**REQUIRED TASK**
Pick up the MongoDB streaming read configuration reference after its final line and write the next part of it.

**SOURCE EXCERPT**
====================

/ /

Streaming Read Configuration Options

Overview

You can configure the following properties when reading data from MongoDB in streaming mode.

Note

If you use SparkConf to set the connector's read configurations, prefix spark.mongodb.read. to each property.

Property name

Description

connection.uri

Required.
The connection string configuration key.

Default: mongodb://localhost:27017/

database

Required.
The database name configuration.

collection

Required.
The collection name configuration.
You can specify multiple collections by separating the collection names with a comma.

To learn more about specifying multiple collections, see Specifying Multiple Collections in the collection Property.

comment

The comment to append to the read operation. Comments appear in the output of the Database Profiler.

Default: None

mode

The parsing strategy to use when handling documents that don't match the expected schema. This option accepts the following values:

ReadConfig.ParseMode.FAILFAST: Throws an exception when parsing a document that doesn't match the schema.

====================

**RAW DATA**
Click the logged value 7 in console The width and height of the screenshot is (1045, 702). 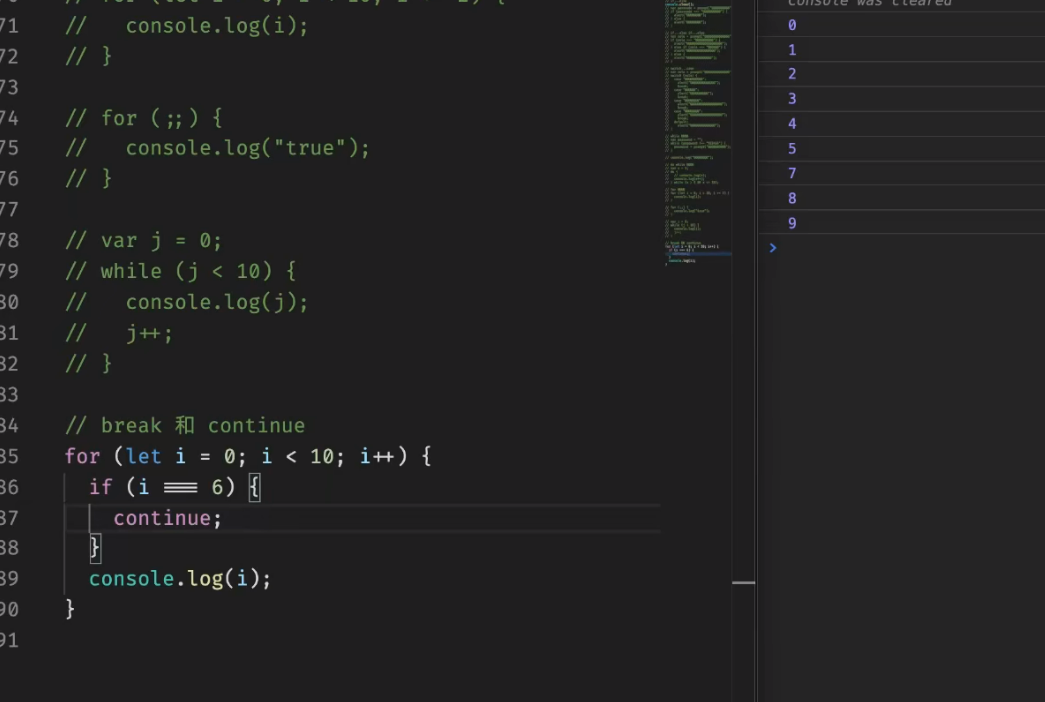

====================

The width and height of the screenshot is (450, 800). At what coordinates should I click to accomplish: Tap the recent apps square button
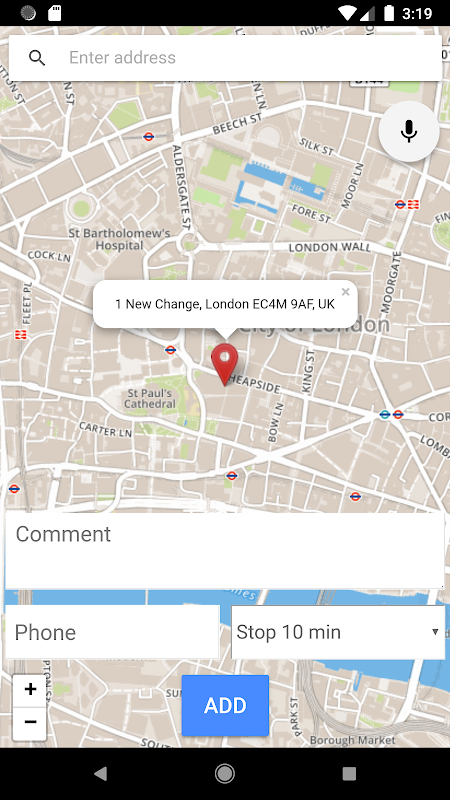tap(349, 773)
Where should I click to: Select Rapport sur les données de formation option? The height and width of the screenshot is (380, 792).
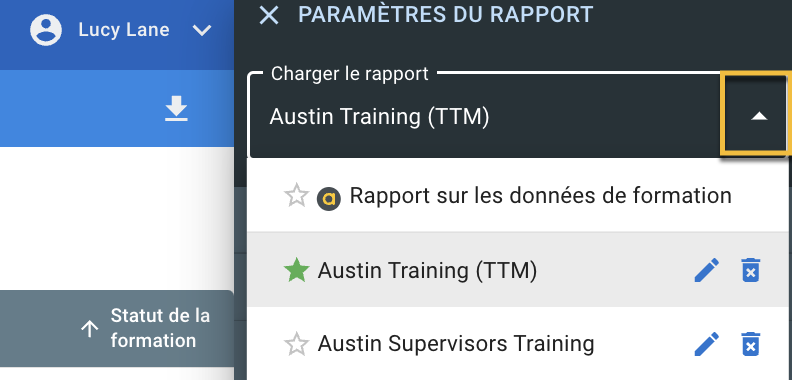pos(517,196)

====================

**EXERCISE RESPONSE**
ReadConfig.ParseMode.PERMISSIVE: Sets fields to null when data types don't match the schema. To store each invalid document as an extended JSON string, combine this value with the columnNameOfCorruptRecord option.
ReadConfig.ParseMode.DROPMALFORMED: Ignores any document that doesn't match the schema.

Default: ReadConfig.ParseMode.FAILFAST

columnNameOfCorruptRecord

If you set the mode option to ReadConfig.ParseMode.PERMISSIVE, this option specifies the name of the new column that stores the invalid document as extended JSON. If you're using an explicit schema, it must include the name of the new column. If you're using an inferred schema, the Spark Connector adds the new column to the end of the schema.

Default: None

mongoClientFactory

MongoClientFactory configuration key.
You can specify a custom implementation, which must implement the com.mongodb.spark.sql.connector.connection.MongoClientFactory interface.

Default: com.mongodb.spark.sql.connector.connection.DefaultMongoClientFactory

aggregation.pipeline

Specifies a custom aggregation pipeline to apply to the collection before sending data to Spark.
The value must be either an extended JSON single document or list of documents.
A single document resembles the following:

{"$match": {"closed": false}}

A list of documents resembles the following:

[{"$match": {"closed": false}}, {"$project": {"status": 1, "name": 1, "description": 1}}]

Custom aggregation pipelines must be compatible with the partitioner strategy. For example, aggregation stages such as $group do not work with any partitioner that creates more than one partition.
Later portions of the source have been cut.